In 1268 Giovanni Frangipane, lord of Astura, betrayed Conradin, the teenage Duke of Swabia and last of the Hohenstaufen dynasty, who took refuge with him after his defeat at the Battle of Tagliacozzo. Frangipane arrested him and handed him over to Charles of Anjou, who beheaded him.

The family had feuds in the Campagna south of Rome, among them Astura, Cisterna, Marino, Ninfa and Terracina, and later Nemi.

The Roman branch of the family was extinguished in 1654 with the death of Mario Frangipane, marquis of Nemi. Two presumed branches continued, one in Friuli and one in Dalmatia. The former had estates at Tarcento and Porpetto, and received patrician status in Rome. The latter descended from the lords of the island of Veglia (now Krk in Croatia), who in the fifteenth century claimed to be related to the Roman family, took the name Frangipani (Frankopan or Frankapan) on the basis of documents provided by Pope Martin V, and from about 1530 used the Frangipane coat of arms; Croatian historians dispute the historicity of this connection.

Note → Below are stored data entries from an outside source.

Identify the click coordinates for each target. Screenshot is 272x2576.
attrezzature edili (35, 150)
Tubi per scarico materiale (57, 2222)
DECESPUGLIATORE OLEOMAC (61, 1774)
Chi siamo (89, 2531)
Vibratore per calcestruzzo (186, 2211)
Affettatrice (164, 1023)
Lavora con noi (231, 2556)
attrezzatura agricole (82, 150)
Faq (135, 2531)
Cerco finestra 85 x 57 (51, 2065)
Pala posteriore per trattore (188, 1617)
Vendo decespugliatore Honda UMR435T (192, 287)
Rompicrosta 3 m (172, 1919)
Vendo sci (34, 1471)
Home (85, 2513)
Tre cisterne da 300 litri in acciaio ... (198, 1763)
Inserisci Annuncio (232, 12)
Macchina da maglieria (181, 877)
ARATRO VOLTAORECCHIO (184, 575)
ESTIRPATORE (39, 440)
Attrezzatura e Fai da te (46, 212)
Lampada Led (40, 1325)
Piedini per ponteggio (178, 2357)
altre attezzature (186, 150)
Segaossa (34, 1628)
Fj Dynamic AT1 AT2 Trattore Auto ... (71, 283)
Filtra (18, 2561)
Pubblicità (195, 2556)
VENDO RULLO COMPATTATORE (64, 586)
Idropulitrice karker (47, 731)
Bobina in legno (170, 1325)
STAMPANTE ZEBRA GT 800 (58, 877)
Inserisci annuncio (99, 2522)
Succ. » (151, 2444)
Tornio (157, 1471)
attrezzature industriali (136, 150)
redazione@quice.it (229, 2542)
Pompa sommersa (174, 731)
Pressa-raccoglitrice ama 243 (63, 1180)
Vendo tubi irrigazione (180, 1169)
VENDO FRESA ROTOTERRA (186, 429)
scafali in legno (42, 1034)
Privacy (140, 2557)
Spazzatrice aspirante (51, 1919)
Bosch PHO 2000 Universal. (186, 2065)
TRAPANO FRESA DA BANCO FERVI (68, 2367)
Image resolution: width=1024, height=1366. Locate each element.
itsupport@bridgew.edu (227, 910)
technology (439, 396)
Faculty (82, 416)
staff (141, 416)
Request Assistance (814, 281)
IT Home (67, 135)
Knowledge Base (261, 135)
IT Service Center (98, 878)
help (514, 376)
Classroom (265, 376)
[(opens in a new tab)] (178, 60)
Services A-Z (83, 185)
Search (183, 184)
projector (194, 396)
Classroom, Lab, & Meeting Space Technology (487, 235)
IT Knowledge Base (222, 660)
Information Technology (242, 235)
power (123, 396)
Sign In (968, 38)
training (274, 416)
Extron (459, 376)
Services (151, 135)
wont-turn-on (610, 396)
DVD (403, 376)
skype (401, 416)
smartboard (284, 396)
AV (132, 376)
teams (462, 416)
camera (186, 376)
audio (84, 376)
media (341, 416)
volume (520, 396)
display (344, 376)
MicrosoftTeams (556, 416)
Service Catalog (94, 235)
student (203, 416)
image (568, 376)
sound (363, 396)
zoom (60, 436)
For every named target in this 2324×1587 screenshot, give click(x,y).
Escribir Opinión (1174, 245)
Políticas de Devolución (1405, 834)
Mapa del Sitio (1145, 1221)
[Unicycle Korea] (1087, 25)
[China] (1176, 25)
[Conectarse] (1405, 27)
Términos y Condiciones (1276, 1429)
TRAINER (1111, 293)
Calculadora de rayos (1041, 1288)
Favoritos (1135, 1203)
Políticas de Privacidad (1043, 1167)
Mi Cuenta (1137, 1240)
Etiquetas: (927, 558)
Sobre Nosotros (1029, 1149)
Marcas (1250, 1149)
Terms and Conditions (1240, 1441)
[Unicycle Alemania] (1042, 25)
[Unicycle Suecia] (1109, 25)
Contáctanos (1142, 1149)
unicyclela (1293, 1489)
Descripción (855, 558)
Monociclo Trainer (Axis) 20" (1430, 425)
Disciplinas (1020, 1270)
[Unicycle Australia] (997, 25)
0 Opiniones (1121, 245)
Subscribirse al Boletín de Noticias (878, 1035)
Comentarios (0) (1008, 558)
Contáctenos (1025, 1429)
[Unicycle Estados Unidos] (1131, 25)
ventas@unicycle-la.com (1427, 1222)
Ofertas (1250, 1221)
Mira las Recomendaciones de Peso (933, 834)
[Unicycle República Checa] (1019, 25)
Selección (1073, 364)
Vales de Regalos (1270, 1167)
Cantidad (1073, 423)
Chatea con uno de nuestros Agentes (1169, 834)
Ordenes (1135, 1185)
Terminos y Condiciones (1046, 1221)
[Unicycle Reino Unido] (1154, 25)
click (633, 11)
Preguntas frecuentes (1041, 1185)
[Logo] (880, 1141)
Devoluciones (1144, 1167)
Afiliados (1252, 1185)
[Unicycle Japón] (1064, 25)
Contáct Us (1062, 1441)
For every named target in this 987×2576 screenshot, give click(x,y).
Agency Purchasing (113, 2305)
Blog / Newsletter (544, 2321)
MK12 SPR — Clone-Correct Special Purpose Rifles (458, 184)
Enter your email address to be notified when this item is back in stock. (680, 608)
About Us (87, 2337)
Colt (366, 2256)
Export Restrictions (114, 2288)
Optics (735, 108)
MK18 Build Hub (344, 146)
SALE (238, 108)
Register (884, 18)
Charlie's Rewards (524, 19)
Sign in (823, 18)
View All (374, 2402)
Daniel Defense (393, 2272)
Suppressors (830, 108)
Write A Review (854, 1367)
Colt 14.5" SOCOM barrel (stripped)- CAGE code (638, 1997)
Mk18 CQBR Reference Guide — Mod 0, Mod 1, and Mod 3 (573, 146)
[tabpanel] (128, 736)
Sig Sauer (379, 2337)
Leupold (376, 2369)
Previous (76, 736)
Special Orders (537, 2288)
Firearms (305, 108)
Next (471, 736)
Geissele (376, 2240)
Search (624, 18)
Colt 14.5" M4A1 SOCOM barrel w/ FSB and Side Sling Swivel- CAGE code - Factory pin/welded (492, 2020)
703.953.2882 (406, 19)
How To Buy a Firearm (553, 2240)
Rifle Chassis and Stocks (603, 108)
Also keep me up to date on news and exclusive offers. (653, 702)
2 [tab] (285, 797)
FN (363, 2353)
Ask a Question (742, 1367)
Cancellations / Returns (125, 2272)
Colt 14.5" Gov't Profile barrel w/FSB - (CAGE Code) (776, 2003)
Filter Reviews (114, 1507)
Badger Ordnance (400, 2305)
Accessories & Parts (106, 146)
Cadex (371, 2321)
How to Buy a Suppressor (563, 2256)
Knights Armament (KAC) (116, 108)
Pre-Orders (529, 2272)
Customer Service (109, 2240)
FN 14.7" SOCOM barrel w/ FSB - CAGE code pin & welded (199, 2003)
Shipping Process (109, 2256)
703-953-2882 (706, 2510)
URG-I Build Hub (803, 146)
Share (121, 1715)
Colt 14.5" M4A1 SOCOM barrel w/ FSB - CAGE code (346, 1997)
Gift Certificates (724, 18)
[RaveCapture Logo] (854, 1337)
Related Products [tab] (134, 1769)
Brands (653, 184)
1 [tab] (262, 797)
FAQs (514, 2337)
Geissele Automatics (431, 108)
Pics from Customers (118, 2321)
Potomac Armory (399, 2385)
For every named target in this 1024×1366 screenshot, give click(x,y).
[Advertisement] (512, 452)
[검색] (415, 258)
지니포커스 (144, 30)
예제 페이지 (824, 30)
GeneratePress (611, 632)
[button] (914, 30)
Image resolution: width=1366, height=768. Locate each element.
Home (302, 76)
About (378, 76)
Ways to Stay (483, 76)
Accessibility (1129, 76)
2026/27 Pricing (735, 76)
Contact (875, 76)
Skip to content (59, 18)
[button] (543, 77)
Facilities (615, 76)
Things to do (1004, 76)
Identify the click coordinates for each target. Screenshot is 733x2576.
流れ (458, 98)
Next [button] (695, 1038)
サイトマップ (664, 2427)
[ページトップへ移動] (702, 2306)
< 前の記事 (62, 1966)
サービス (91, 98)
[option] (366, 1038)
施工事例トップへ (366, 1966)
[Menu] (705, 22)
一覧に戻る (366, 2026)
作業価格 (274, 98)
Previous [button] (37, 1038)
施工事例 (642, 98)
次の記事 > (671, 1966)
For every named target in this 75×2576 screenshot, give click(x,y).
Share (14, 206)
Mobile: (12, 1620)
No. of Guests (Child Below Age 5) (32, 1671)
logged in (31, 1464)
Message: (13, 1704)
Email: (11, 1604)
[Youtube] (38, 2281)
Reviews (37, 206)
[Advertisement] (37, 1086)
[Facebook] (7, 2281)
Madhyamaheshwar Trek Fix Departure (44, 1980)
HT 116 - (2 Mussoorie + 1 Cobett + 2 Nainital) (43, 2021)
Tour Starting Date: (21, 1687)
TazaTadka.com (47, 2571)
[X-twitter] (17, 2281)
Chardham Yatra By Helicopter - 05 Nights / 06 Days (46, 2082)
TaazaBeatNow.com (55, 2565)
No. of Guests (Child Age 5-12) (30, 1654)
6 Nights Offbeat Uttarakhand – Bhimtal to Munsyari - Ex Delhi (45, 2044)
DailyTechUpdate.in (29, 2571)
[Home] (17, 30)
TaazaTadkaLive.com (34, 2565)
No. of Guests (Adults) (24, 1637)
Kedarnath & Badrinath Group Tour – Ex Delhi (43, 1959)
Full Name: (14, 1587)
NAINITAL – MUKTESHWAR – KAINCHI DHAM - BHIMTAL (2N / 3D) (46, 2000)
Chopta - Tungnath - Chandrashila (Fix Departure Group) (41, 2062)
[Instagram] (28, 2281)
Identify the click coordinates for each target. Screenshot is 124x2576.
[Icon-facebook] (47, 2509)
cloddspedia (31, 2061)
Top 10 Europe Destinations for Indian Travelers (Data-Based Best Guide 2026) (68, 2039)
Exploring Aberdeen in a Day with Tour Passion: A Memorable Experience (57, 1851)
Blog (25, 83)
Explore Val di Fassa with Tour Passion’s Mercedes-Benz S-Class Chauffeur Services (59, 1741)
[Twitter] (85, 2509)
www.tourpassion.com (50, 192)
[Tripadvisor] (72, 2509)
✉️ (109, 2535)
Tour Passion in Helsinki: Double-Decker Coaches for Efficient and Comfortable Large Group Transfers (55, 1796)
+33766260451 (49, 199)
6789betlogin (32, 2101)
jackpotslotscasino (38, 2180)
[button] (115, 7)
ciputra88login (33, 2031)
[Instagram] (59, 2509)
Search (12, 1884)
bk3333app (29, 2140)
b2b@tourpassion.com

The Frangipani had the right of burial at the church of San Marcello al Corso in Rome; their chapel – the Frangipani Chapel – in that church is dedicated to Saint Paul. From 1558 or 1559 until his death in 1566, Taddeo Zuccari worked there on a cycle of frescoes of the life of the saint; the paintings were completed by his brother Federico.

== Members of the family ==
- Cencio I Frangipane
- Cencio II Frangipane
- Oddone Frangipane
- Ottone Frangipane; monk, later canonised.